▸ Acción requerida A:
Transcribe literalmente el fragmento de la nota sobre los operativos contra la venta ilegal de alcohol que comienza con las palabras que contienen "Los operativos de" y termina con "los adolescentes ingerían.".
▸ Acción requerida B:
Según la nota sobre los operativos contra la venta ilegal de alcohol, ¿en qué esquina se encuentra el local Soprano’s?

▸ Texto extraído:
===============
Operativos y clausura de locales por venta ilegal de alcohol.

Inspectores municipales y policías realizaron inspeciones el último fin de semana. Fue clausurado un boliche del corredor nocturno y dos bares en Villa Astolfi. En esa localidad, los vecinos reclamaban controles.
En la madrugada del sábado último una inspección policial clausuró el boliche Soprano’s, en el corredor nocturno, por venta de alcohol a menores, informaron fuentes oficiales.

En tanto, otra comitiva de uniformados acompañó a los inspectores municipales que colocaron las fajas en dos pooles en las localidades de Villa Astolfi y Manzone.

También obligaron a cerrar a varios kioscos que se encontraban despachando bebidas después de las 23.

Buscan conscientizar a los comerciantes para que respeten la ley y se inscriban en el Registro de Comercialización de Bebidas Alcohólicas.

En algunos casos, hubo resistencia y algunos insultos para los agentes municipales.

Los operativos de control sobre la venta de alcohol se dieron el último fin de semana en el corredor nocturno de ruta 8 y en la localidad de Villa Astolfi.

Pasadas las 5 de la madrugada del sábado, un grupo de uniformados recorrió la zona de diversión nocturna pilarense y en plena tarea de inspección, encontró a dos menores de edad consumiendo bebidas alcohólicas dentro del local Soprano’s, ubicado en la esquina de Rivadavia y Ruta 8.

Al corroborar que se trataba de menores y que estaban bebiendo alcohol que les habría sido expedido en la barra, el personal policial clausuró el local y secuestró las botellas con la bebida que los adolescentes ingerían.

Tras colocar las fajas de clausura, el acta labrada fue elevada a la jueza de Paz de Pilar, Silvia Castellini, quien deberá aplicar la sanción contra el boliche.

Fuentes de la Jefatura Distrital, señalaron que estos controles realizados el último fin de semana son el inicio de una serie de operativos que se desarrollarán todas las semanas.

Consciencia

Luego de que el viernes último El Diario diera a conocer el reclamo de los vecinos de Villa Astolfi que solicitaban controles en la venta de alcohol en pos de mejorar la seguridad de la zona, los agentes municipales llegaron en cuatro grupos, acompañados por la policía.

Durante el día, los inspectores realizaron un recorrido por los comercios entregando folletos y explicando cuáles son las normas vigentes para la venta de alcohol.

"Hicimos docencia con el fin de concientizar a los comerciantes", señaló el director de Inspecciones, Roberto Airoldi, quien remarcó que tras hacerse eco del pedido vecinal, el intendente Humberto Zúccaro pidió que se pusieran en marcha los controles en la localidad.
===============
▸ Información:

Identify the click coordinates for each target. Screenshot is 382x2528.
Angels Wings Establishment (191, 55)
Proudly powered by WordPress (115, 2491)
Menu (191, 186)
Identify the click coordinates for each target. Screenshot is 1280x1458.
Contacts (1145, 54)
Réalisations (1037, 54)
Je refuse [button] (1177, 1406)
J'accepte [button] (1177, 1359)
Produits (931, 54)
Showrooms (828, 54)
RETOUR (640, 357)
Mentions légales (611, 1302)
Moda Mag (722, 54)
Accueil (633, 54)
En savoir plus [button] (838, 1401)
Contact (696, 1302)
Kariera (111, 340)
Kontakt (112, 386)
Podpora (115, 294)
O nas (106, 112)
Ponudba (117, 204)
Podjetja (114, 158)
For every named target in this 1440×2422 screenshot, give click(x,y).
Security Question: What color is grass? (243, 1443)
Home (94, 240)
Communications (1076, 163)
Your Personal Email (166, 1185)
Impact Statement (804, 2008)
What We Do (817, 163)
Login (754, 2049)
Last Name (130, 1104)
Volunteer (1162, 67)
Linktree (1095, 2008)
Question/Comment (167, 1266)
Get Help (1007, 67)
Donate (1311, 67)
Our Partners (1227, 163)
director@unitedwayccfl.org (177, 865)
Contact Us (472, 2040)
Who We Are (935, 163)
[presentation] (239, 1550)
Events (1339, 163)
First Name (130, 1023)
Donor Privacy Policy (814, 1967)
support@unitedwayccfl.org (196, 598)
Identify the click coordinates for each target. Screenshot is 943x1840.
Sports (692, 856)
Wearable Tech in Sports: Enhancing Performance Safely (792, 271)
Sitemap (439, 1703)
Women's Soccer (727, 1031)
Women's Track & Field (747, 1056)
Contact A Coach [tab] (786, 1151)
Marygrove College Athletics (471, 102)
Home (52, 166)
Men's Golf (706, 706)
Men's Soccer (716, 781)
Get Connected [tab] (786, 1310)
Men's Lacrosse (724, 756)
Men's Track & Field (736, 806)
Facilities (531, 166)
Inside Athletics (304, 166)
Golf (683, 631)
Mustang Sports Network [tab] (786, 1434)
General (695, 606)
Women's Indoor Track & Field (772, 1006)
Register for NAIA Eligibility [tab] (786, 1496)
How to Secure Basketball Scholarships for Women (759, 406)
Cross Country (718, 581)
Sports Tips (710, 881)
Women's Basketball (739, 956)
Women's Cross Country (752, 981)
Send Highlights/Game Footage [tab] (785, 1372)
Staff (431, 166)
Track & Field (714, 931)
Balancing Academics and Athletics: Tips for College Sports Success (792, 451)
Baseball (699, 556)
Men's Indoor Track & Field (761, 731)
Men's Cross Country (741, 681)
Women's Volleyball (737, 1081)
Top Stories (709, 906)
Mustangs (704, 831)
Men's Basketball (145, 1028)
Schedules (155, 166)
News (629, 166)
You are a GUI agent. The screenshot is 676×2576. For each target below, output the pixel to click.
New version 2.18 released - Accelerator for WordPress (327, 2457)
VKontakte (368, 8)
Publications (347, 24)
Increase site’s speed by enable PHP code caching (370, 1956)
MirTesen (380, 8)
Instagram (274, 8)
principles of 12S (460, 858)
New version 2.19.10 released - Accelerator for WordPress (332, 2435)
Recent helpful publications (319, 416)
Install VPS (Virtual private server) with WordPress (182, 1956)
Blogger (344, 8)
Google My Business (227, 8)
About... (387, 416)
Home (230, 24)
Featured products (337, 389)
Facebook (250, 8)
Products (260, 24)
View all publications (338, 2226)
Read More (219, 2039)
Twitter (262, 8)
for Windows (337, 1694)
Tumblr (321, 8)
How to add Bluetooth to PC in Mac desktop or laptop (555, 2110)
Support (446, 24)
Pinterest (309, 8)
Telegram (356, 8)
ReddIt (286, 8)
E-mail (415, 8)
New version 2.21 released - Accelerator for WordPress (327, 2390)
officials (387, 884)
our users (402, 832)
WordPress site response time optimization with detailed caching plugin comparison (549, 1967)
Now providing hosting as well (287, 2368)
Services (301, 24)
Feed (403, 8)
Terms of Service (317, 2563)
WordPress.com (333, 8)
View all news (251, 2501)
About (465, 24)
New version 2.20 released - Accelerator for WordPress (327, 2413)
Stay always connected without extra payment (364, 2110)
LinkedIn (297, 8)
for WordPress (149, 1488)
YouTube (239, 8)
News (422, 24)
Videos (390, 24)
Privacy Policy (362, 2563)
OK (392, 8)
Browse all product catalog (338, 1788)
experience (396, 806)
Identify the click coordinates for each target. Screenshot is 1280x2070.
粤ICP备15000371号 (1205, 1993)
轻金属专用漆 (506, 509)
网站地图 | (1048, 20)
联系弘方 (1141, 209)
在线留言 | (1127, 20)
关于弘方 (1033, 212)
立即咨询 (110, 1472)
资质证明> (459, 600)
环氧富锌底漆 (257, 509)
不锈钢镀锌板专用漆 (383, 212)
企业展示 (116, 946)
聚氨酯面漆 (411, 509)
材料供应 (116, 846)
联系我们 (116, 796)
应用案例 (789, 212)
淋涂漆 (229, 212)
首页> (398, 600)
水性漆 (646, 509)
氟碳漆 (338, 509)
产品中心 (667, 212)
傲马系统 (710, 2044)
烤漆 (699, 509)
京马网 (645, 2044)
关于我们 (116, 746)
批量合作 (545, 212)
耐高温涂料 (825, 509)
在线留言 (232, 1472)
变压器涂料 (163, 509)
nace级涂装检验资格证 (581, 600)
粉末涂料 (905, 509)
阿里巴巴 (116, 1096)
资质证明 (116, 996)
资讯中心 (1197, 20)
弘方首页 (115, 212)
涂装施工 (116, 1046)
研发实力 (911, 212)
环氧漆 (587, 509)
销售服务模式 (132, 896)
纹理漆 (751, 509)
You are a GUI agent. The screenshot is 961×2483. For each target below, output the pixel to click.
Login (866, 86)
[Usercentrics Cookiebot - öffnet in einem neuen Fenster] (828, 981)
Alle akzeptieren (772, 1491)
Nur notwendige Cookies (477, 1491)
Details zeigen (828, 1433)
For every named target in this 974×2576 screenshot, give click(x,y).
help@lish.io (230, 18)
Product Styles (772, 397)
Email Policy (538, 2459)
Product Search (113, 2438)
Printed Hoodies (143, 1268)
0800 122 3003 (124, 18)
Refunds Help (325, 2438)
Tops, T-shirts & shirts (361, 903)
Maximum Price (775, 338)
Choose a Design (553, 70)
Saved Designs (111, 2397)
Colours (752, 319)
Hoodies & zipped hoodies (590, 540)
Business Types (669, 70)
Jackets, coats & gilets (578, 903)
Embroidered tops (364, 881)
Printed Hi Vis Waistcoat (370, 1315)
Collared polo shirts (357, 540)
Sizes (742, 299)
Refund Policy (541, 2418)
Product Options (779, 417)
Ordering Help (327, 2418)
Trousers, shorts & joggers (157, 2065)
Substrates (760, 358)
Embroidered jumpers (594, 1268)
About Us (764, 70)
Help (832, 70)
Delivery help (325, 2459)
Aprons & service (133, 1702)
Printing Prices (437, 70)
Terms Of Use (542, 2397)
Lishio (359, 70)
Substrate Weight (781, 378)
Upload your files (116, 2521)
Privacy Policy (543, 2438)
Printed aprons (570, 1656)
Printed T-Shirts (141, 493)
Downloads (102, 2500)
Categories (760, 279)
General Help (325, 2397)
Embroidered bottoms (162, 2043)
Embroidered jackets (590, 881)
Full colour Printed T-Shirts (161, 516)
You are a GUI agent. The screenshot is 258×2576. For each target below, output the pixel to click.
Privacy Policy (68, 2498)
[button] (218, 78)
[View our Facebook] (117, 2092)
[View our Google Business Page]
===============
▸ Resultado A:
Los operativos de control sobre la venta de alcohol se dieron el último fin de semana en el corredor nocturno de ruta 8 y en la localidad de Villa Astolfi.

Pasadas las 5 de la madrugada del sábado, un grupo de uniformados recorrió la zona de diversión nocturna pilarense y en plena tarea de inspección, encontró a dos menores de edad consumiendo bebidas alcohólicas dentro del local Soprano’s, ubicado en la esquina de Rivadavia y Ruta 8.

Al corroborar que se trataba de menores y que estaban bebiendo alcohol que les habría sido expedido en la barra, el personal policial clausuró el local y secuestró las botellas con la bebida que los adolescentes ingerían.

▸ Resultado B:
En la esquina de Rivadavia y Ruta 8.